The task:
Give again, exactly as written, each line of the material below starting at the line that contains "Viewport: 2469px width, 1366px height." and ending at the line that contains "The height and width of the screenshot is (1080, 1920).". Both ends count, and no other line does.

◇ ◇ ◇ ◇ ◇ ◇ ◇

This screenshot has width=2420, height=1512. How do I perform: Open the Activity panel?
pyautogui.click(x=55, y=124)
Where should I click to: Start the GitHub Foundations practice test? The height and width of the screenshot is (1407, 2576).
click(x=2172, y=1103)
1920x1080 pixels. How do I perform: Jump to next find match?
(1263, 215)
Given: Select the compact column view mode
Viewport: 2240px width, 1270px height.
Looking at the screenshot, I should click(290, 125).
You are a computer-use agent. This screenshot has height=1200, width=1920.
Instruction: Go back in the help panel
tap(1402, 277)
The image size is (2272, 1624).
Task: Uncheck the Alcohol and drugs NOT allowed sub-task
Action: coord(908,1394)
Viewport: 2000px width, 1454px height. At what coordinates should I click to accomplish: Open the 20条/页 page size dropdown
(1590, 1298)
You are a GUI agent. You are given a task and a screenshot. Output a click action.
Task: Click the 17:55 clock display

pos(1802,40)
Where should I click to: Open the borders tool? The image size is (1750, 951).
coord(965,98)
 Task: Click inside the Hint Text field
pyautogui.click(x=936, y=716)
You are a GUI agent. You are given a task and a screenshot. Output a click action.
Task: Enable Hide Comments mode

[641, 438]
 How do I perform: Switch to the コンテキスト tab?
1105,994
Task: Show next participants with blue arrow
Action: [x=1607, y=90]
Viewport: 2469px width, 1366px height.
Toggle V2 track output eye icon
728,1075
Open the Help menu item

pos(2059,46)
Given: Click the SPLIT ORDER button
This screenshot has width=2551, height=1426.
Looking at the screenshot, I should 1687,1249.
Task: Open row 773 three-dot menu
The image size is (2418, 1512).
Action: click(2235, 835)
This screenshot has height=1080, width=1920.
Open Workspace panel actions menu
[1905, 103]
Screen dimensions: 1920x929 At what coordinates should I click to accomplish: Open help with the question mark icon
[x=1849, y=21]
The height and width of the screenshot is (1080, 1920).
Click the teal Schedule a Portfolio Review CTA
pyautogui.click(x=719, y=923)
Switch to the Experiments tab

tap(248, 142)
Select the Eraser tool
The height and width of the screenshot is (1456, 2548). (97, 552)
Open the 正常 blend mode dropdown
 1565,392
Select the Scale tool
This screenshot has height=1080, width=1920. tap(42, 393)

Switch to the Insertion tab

◇ ◇ ◇ ◇ ◇ ◇ ◇

Answer:
Viewport: 2469px width, 1366px height.
Toggle V2 track output eye icon
728,1075
Open the Help menu item

pos(2059,46)
Given: Click the SPLIT ORDER button
This screenshot has width=2551, height=1426.
Looking at the screenshot, I should 1687,1249.
Task: Open row 773 three-dot menu
The image size is (2418, 1512).
Action: click(2235, 835)
This screenshot has height=1080, width=1920.
Open Workspace panel actions menu
[1905, 103]
Screen dimensions: 1920x929 At what coordinates should I click to accomplish: Open help with the question mark icon
[x=1849, y=21]
The height and width of the screenshot is (1080, 1920).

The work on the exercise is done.